-- Extracted data follows --

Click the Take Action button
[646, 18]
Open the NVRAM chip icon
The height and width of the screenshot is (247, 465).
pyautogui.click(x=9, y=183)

-- Extracted data concluded --

# Task objective
Copy every record again, keeping each word unchanged.

# Worked solution
Click the Take Action button
[646, 18]
Open the NVRAM chip icon
The height and width of the screenshot is (247, 465).
pyautogui.click(x=9, y=183)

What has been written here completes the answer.